Shift every answer coordinate in the items below by adding -87 to both its x and y values, and write out all the lines again, including the requests, with the new coordinates in place. Leave the pictures out of your answer.

------ RECORDS SHOWN

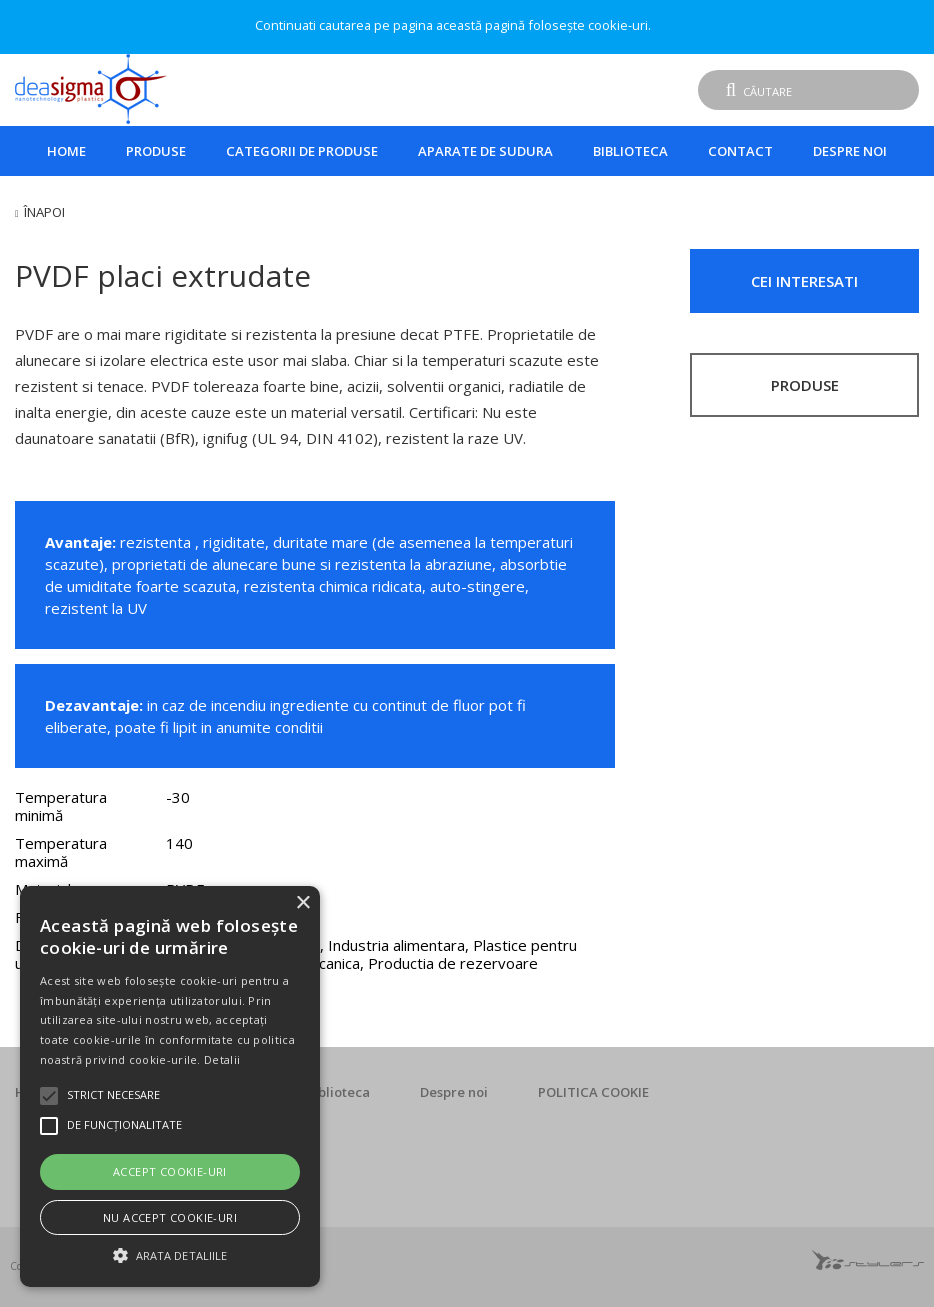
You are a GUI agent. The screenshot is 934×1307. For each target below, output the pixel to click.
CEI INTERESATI (804, 281)
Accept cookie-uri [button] (170, 1171)
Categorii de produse (302, 151)
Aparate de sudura (485, 151)
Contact (740, 151)
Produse (156, 151)
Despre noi (850, 151)
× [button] (302, 903)
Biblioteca (630, 151)
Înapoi (44, 212)
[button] (170, 1253)
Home (66, 151)
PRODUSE (805, 385)
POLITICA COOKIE (593, 1092)
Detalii (222, 1059)
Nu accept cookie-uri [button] (170, 1217)
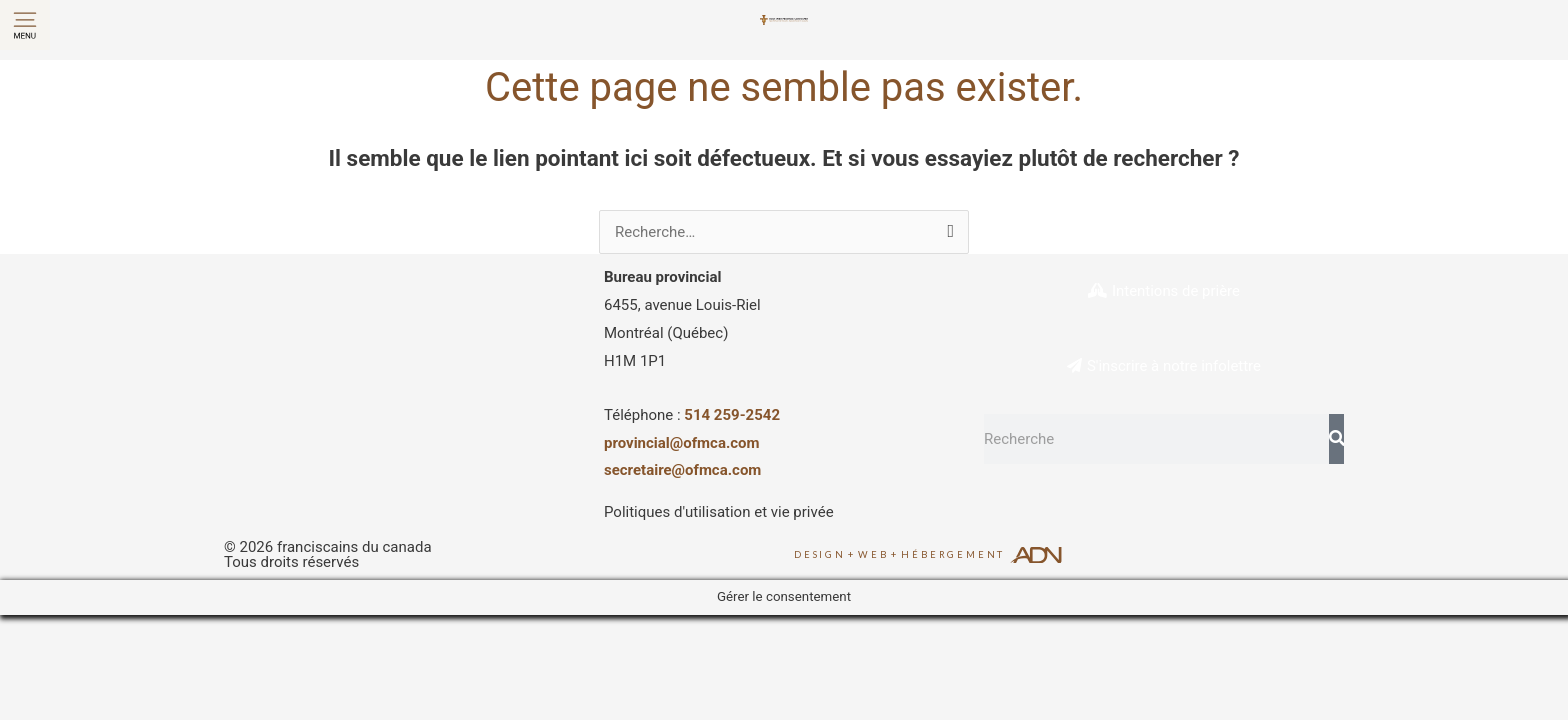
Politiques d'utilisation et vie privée (719, 512)
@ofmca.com (717, 470)
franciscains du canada (354, 547)
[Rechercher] (1336, 439)
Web (873, 554)
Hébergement (953, 554)
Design (820, 554)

------------

ANSWER TO THIS TASK ▸
You are a GUI agent. The screenshot is 934×1307. For each target below, output the pixel to click.
CEI INTERESATI (717, 194)
Accept cookie-uri [button] (83, 1084)
Categorii de produse (215, 64)
Aparate de sudura (398, 64)
Contact (653, 64)
Produse (69, 64)
Despre noi (763, 64)
× [button] (215, 816)
Biblioteca (543, 64)
Înapoi (-43, 125)
[button] (83, 1166)
Home (-21, 64)
PRODUSE (718, 298)
POLITICA COOKIE (506, 1005)
Detalii (135, 972)
Nu accept cookie-uri [button] (83, 1130)
Politiques d'utilisation et vie privée (632, 425)
@ofmca.com (630, 383)
franciscains du canada (267, 460)
[Rechercher] (1249, 352)
Web (786, 467)
Hébergement (866, 467)
Design (733, 467)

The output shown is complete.